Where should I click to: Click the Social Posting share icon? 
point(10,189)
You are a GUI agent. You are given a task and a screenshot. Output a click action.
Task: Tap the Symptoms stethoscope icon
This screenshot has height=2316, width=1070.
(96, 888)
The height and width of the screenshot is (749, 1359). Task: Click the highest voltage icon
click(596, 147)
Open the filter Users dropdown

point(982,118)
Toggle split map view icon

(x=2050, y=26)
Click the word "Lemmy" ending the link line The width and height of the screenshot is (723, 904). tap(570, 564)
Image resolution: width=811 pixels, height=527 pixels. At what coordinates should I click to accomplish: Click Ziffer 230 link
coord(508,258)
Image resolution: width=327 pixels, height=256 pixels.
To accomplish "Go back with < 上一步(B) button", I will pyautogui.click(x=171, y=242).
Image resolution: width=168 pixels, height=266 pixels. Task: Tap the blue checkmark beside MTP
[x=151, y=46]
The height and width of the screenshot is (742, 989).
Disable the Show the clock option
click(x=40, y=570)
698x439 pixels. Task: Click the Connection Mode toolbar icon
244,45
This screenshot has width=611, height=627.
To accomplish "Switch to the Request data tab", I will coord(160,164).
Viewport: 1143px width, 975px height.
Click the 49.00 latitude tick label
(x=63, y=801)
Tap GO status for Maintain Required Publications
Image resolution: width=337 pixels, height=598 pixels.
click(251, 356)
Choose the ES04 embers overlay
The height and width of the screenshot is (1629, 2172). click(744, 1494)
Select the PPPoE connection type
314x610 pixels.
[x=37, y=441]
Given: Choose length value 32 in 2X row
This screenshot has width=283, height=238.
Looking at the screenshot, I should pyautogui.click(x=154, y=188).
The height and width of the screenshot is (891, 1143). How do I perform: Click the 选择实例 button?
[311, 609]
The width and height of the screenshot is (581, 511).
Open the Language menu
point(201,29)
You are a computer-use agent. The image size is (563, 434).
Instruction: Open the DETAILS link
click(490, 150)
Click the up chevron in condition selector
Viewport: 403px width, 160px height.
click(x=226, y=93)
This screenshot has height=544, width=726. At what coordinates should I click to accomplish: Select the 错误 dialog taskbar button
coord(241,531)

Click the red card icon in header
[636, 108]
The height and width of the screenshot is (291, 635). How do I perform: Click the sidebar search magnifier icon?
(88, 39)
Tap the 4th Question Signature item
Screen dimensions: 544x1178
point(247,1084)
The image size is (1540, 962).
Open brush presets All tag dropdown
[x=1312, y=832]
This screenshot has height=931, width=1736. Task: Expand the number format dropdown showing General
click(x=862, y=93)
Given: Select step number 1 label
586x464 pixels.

§

Stated exercise = Put every line of the items above into a JSON list of strings, one string per line, and leave out the blank lines.

Problem solution =
[
  "Where should I click to: Click the Social Posting share icon? ",
  "point(10,189)",
  "You are a GUI agent. You are given a task and a screenshot. Output a click action.",
  "Task: Tap the Symptoms stethoscope icon",
  "This screenshot has height=2316, width=1070.",
  "(96, 888)",
  "The height and width of the screenshot is (749, 1359). Task: Click the highest voltage icon",
  "click(596, 147)",
  "Open the filter Users dropdown",
  "point(982,118)",
  "Toggle split map view icon",
  "(x=2050, y=26)",
  "Click the word \"Lemmy\" ending the link line The width and height of the screenshot is (723, 904). tap(570, 564)",
  "Image resolution: width=811 pixels, height=527 pixels. At what coordinates should I click to accomplish: Click Ziffer 230 link",
  "coord(508,258)",
  "Image resolution: width=327 pixels, height=256 pixels.",
  "To accomplish \"Go back with < 上一步(B) button\", I will pyautogui.click(x=171, y=242).",
  "Image resolution: width=168 pixels, height=266 pixels. Task: Tap the blue checkmark beside MTP",
  "[x=151, y=46]",
  "The height and width of the screenshot is (742, 989).",
  "Disable the Show the clock option",
  "click(x=40, y=570)",
  "698x439 pixels. Task: Click the Connection Mode toolbar icon",
  "244,45",
  "This screenshot has width=611, height=627.",
  "To accomplish \"Switch to the Request data tab\", I will coord(160,164).",
  "Viewport: 1143px width, 975px height.",
  "Click the 49.00 latitude tick label",
  "(x=63, y=801)",
  "Tap GO status for Maintain Required Publications",
  "Image resolution: width=337 pixels, height=598 pixels.",
  "click(251, 356)",
  "Choose the ES04 embers overlay",
  "The height and width of the screenshot is (1629, 2172). click(744, 1494)",
  "Select the PPPoE connection type",
  "314x610 pixels.",
  "[x=37, y=441]",
  "Given: Choose length value 32 in 2X row",
  "This screenshot has width=283, height=238.",
  "Looking at the screenshot, I should pyautogui.click(x=154, y=188).",
  "The height and width of the screenshot is (891, 1143). How do I perform: Click the 选择实例 button?",
  "[311, 609]",
  "The width and height of the screenshot is (581, 511).",
  "Open the Language menu",
  "point(201,29)",
  "You are a computer-use agent. The image size is (563, 434).",
  "Instruction: Open the DETAILS link",
  "click(490, 150)",
  "Click the up chevron in condition selector",
  "Viewport: 403px width, 160px height.",
  "click(x=226, y=93)",
  "This screenshot has height=544, width=726. At what coordinates should I click to accomplish: Select the 错误 dialog taskbar button",
  "coord(241,531)",
  "Click the red card icon in header",
  "[636, 108]",
  "The height and width of the screenshot is (291, 635). How do I perform: Click the sidebar search magnifier icon?",
  "(88, 39)",
  "Tap the 4th Question Signature item",
  "Screen dimensions: 544x1178",
  "point(247,1084)",
  "The image size is (1540, 962).",
  "Open brush presets All tag dropdown",
  "[x=1312, y=832]",
  "This screenshot has height=931, width=1736. Task: Expand the number format dropdown showing General",
  "click(x=862, y=93)",
  "Given: Select step number 1 label",
  "586x464 pixels."
]